Saved entries
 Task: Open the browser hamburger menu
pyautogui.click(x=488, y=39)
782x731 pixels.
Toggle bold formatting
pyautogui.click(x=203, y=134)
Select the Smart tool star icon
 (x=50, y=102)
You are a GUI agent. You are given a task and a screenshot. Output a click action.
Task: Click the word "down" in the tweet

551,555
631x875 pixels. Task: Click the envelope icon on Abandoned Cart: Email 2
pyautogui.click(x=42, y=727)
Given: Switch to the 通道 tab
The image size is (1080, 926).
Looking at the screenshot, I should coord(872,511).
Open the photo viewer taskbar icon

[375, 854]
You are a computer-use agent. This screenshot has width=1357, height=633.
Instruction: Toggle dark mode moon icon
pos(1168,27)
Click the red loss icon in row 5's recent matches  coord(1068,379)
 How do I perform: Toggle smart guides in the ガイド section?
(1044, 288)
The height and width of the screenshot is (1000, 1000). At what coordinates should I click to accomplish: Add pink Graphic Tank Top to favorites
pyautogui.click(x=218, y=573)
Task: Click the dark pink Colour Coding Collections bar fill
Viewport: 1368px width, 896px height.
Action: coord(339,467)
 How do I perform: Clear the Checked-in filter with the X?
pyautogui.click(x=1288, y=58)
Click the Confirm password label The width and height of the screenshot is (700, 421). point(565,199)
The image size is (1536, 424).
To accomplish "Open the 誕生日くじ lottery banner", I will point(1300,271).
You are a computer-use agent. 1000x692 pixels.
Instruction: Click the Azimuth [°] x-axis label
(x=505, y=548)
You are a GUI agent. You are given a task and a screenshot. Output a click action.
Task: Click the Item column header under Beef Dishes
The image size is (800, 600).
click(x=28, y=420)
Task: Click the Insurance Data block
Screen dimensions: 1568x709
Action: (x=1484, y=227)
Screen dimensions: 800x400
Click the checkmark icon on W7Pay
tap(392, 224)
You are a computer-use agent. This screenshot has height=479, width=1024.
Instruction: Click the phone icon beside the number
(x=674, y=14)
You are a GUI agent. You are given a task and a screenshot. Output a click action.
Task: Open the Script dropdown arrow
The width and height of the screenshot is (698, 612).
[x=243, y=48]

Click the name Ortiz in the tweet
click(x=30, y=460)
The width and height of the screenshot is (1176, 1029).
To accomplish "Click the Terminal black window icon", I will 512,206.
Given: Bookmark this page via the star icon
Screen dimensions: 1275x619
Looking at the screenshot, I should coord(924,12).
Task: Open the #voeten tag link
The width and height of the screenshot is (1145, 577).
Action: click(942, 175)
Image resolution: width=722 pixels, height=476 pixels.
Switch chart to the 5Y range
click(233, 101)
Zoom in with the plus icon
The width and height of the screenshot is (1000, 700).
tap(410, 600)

### [Problem statement]
Write out every line from the records above, word for word.

### [Answer to the problem]
 Task: Open the browser hamburger menu
pyautogui.click(x=488, y=39)
782x731 pixels.
Toggle bold formatting
pyautogui.click(x=203, y=134)
Select the Smart tool star icon
 (x=50, y=102)
You are a GUI agent. You are given a task and a screenshot. Output a click action.
Task: Click the word "down" in the tweet

551,555
631x875 pixels. Task: Click the envelope icon on Abandoned Cart: Email 2
pyautogui.click(x=42, y=727)
Given: Switch to the 通道 tab
The image size is (1080, 926).
Looking at the screenshot, I should coord(872,511).
Open the photo viewer taskbar icon

[375, 854]
You are a computer-use agent. This screenshot has width=1357, height=633.
Instruction: Toggle dark mode moon icon
pos(1168,27)
Click the red loss icon in row 5's recent matches  coord(1068,379)
 How do I perform: Toggle smart guides in the ガイド section?
(1044, 288)
The height and width of the screenshot is (1000, 1000). At what coordinates should I click to accomplish: Add pink Graphic Tank Top to favorites
pyautogui.click(x=218, y=573)
Task: Click the dark pink Colour Coding Collections bar fill
Viewport: 1368px width, 896px height.
Action: coord(339,467)
 How do I perform: Clear the Checked-in filter with the X?
pyautogui.click(x=1288, y=58)
Click the Confirm password label The width and height of the screenshot is (700, 421). point(565,199)
The image size is (1536, 424).
To accomplish "Open the 誕生日くじ lottery banner", I will point(1300,271).
You are a computer-use agent. 1000x692 pixels.
Instruction: Click the Azimuth [°] x-axis label
(x=505, y=548)
You are a GUI agent. You are given a task and a screenshot. Output a click action.
Task: Click the Item column header under Beef Dishes
The image size is (800, 600).
click(x=28, y=420)
Task: Click the Insurance Data block
Screen dimensions: 1568x709
Action: (x=1484, y=227)
Screen dimensions: 800x400
Click the checkmark icon on W7Pay
tap(392, 224)
You are a computer-use agent. This screenshot has height=479, width=1024.
Instruction: Click the phone icon beside the number
(x=674, y=14)
You are a GUI agent. You are given a task and a screenshot. Output a click action.
Task: Open the Script dropdown arrow
The width and height of the screenshot is (698, 612).
[x=243, y=48]

Click the name Ortiz in the tweet
click(x=30, y=460)
The width and height of the screenshot is (1176, 1029).
To accomplish "Click the Terminal black window icon", I will 512,206.
Given: Bookmark this page via the star icon
Screen dimensions: 1275x619
Looking at the screenshot, I should coord(924,12).
Task: Open the #voeten tag link
The width and height of the screenshot is (1145, 577).
Action: click(942, 175)
Image resolution: width=722 pixels, height=476 pixels.
Switch chart to the 5Y range
click(233, 101)
Zoom in with the plus icon
The width and height of the screenshot is (1000, 700).
tap(410, 600)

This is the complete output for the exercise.